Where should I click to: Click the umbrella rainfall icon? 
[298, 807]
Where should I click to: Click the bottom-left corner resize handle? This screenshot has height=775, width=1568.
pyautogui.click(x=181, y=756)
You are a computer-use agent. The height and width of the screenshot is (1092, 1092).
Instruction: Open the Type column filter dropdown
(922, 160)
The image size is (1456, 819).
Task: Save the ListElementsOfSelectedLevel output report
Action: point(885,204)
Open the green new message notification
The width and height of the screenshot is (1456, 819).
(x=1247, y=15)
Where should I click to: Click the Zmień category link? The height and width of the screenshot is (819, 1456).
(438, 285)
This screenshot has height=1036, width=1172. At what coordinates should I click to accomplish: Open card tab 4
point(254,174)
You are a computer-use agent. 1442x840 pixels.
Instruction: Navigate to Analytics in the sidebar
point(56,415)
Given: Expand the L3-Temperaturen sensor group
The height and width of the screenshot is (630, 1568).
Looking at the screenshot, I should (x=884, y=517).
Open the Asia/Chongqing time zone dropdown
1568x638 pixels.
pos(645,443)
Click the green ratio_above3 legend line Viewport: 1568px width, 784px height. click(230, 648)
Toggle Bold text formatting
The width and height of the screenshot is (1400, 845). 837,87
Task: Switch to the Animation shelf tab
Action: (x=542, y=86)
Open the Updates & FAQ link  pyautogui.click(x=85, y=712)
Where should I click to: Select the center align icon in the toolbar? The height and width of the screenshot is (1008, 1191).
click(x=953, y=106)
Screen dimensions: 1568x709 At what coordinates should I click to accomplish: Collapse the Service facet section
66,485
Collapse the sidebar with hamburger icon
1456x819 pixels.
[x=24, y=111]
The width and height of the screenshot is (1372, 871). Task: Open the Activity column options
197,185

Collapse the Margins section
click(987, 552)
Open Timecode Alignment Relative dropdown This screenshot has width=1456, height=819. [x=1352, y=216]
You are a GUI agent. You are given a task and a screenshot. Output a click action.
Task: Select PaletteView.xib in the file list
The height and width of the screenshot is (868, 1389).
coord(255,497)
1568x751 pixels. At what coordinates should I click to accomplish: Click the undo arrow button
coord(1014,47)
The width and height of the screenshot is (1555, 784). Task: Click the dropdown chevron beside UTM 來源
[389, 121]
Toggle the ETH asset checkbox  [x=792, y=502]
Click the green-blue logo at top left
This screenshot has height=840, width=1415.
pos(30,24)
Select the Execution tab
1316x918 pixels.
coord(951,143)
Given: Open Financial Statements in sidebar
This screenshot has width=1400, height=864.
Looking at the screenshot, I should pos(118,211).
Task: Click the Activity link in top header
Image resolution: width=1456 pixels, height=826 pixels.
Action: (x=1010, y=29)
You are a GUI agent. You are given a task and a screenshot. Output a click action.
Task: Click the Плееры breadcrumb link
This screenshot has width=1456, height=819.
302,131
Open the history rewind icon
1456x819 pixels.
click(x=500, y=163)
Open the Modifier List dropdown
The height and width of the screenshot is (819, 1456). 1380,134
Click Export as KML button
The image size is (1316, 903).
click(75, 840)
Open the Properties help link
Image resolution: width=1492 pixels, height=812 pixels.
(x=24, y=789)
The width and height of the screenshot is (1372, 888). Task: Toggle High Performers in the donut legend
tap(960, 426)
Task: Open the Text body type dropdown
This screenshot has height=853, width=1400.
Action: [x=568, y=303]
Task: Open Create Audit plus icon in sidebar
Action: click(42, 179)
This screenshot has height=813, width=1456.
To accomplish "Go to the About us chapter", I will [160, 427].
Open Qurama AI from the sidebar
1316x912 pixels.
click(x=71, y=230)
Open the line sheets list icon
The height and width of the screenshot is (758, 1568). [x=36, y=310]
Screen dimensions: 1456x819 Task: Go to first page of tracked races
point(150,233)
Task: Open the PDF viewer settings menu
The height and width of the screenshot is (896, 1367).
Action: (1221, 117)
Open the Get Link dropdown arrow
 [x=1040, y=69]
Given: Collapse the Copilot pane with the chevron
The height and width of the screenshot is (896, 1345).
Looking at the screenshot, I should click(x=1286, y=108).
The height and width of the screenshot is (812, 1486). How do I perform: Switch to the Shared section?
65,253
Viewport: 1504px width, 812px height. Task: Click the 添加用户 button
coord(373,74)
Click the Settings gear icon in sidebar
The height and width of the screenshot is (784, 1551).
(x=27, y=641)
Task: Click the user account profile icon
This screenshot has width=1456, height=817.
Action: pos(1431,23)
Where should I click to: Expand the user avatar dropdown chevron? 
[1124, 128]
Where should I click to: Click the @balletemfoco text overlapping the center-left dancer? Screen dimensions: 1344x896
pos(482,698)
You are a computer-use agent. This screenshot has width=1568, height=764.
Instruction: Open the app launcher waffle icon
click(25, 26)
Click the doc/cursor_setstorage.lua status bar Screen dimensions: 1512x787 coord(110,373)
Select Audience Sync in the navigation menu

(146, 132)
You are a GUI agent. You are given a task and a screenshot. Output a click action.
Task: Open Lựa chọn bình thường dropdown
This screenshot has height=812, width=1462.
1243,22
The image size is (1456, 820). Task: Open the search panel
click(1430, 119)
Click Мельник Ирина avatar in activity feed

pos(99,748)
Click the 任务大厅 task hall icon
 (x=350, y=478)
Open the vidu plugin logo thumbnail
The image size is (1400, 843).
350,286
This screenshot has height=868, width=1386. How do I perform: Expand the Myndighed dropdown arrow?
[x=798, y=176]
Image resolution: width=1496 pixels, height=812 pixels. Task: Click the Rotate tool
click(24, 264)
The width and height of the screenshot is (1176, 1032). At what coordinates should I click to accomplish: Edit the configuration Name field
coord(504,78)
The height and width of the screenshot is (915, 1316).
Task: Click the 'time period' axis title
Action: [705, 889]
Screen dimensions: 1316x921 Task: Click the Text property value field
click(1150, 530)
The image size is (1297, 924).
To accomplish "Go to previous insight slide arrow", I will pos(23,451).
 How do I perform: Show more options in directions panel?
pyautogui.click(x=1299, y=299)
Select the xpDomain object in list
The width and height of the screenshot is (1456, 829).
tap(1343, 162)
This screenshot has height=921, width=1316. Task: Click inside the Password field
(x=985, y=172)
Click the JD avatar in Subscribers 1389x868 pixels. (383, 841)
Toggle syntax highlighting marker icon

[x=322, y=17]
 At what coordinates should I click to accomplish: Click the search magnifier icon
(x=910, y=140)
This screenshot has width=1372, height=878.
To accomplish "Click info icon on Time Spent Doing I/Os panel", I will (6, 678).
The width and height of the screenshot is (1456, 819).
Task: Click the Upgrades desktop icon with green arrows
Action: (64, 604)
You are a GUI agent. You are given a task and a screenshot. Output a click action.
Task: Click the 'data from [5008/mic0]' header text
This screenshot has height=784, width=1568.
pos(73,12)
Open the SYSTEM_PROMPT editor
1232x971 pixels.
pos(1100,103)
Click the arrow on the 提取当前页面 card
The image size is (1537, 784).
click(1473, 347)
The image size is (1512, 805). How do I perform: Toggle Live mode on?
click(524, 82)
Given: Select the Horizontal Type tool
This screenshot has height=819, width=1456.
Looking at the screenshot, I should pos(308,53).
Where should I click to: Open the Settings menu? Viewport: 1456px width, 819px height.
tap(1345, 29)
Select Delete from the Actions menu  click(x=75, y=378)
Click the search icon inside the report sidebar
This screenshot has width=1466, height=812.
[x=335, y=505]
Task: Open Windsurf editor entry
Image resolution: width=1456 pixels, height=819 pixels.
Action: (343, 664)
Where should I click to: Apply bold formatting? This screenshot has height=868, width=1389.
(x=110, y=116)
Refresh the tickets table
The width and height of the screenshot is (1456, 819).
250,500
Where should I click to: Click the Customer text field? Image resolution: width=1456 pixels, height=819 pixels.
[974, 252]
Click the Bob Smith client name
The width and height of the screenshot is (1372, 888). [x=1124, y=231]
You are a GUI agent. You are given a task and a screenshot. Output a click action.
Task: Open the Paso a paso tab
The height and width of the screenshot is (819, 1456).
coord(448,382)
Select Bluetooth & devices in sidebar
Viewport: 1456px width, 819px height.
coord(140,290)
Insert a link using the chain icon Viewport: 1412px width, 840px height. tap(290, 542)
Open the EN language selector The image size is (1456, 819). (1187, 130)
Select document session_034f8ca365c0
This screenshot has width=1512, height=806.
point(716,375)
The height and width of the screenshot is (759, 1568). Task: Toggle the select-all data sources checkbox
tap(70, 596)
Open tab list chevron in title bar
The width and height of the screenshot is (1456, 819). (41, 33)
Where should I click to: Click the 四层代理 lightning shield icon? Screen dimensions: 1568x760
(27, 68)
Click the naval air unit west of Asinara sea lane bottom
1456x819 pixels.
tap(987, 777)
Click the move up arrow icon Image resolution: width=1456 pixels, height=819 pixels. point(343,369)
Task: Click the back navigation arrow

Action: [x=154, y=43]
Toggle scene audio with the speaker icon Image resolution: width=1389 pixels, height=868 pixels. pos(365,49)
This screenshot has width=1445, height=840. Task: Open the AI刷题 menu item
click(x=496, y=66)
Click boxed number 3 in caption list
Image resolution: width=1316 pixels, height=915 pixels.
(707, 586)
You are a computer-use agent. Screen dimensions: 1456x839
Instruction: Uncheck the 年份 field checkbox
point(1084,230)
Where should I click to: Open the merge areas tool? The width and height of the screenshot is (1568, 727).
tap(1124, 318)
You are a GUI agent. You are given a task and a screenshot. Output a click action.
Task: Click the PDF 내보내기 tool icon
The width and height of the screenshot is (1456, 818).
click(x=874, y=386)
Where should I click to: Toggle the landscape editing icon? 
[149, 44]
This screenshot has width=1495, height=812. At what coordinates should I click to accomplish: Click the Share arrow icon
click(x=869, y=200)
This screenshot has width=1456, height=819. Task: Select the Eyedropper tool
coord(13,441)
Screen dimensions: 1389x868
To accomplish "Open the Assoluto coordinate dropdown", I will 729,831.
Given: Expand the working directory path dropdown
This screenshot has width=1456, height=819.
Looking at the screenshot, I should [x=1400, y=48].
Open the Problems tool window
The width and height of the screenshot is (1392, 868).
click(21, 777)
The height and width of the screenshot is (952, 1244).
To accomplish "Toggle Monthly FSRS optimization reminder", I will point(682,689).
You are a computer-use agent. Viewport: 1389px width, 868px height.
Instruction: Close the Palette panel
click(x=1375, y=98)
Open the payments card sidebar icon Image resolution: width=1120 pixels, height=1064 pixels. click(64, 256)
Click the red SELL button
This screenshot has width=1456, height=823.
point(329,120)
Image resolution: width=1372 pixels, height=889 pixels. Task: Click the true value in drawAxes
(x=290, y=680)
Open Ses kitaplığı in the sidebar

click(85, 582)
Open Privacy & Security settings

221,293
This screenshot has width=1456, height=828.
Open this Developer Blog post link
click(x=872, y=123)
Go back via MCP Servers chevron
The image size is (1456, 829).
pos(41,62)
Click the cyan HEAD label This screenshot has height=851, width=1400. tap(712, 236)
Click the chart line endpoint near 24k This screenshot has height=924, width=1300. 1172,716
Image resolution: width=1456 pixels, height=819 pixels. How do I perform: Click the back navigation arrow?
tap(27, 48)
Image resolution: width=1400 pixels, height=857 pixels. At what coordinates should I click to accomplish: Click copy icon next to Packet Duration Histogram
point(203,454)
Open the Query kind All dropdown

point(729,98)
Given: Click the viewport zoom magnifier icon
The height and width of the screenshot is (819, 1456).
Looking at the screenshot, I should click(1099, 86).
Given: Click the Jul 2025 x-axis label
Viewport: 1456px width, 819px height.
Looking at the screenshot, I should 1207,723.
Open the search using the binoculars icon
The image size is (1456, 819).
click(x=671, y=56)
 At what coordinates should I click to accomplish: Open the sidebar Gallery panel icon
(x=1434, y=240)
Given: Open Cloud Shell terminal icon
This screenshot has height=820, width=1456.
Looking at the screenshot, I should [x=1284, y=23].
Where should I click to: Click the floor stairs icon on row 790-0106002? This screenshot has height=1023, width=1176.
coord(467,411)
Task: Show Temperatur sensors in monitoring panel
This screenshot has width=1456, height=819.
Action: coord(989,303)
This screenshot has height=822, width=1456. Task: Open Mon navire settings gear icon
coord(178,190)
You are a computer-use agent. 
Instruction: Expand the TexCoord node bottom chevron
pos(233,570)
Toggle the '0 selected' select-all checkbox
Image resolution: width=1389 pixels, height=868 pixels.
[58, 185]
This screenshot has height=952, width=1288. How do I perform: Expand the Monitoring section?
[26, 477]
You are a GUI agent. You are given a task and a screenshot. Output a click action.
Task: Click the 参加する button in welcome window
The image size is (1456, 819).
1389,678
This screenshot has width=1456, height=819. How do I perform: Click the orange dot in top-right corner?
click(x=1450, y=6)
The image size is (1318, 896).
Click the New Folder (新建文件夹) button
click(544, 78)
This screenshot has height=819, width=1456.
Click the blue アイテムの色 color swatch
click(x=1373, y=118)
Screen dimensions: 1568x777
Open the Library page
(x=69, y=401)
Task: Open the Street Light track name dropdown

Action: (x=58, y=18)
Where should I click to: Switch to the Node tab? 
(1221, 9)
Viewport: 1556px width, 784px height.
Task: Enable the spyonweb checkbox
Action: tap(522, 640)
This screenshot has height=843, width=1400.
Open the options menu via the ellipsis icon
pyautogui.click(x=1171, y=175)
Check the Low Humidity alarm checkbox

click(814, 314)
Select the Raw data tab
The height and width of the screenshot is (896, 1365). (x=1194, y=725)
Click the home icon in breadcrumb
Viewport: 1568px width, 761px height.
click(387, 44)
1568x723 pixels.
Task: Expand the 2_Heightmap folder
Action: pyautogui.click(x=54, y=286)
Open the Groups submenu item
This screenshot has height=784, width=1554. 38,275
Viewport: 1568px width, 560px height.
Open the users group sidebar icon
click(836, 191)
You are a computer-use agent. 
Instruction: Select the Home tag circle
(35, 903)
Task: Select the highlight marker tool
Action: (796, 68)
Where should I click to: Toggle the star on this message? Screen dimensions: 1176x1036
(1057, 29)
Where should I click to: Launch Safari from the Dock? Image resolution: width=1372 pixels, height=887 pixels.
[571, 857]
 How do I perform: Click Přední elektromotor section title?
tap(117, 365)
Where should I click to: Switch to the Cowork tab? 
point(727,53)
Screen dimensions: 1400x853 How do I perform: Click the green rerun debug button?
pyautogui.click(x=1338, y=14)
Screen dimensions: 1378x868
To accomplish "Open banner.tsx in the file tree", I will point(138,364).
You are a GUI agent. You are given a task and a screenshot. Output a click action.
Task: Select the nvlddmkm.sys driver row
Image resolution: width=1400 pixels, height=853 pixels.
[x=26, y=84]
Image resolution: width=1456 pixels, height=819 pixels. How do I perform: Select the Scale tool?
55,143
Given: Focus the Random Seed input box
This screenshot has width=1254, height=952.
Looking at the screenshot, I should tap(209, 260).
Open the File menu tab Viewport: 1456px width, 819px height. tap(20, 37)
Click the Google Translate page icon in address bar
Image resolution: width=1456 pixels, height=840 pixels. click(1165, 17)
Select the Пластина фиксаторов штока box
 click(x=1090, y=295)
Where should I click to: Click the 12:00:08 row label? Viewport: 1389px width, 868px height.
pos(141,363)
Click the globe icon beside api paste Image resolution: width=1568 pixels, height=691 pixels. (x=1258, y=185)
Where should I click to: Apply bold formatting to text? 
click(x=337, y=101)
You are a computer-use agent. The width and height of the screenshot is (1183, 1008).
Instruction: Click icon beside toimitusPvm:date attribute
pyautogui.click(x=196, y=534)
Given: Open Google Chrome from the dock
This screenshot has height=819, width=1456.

---

■ **WHAT TO WORK ON**:
Wherever the word "editor" occurs in the data above, copy the line it sits in.

■ **ANSWER BOX**:
Open the SYSTEM_PROMPT editor
Task: Open Windsurf editor entry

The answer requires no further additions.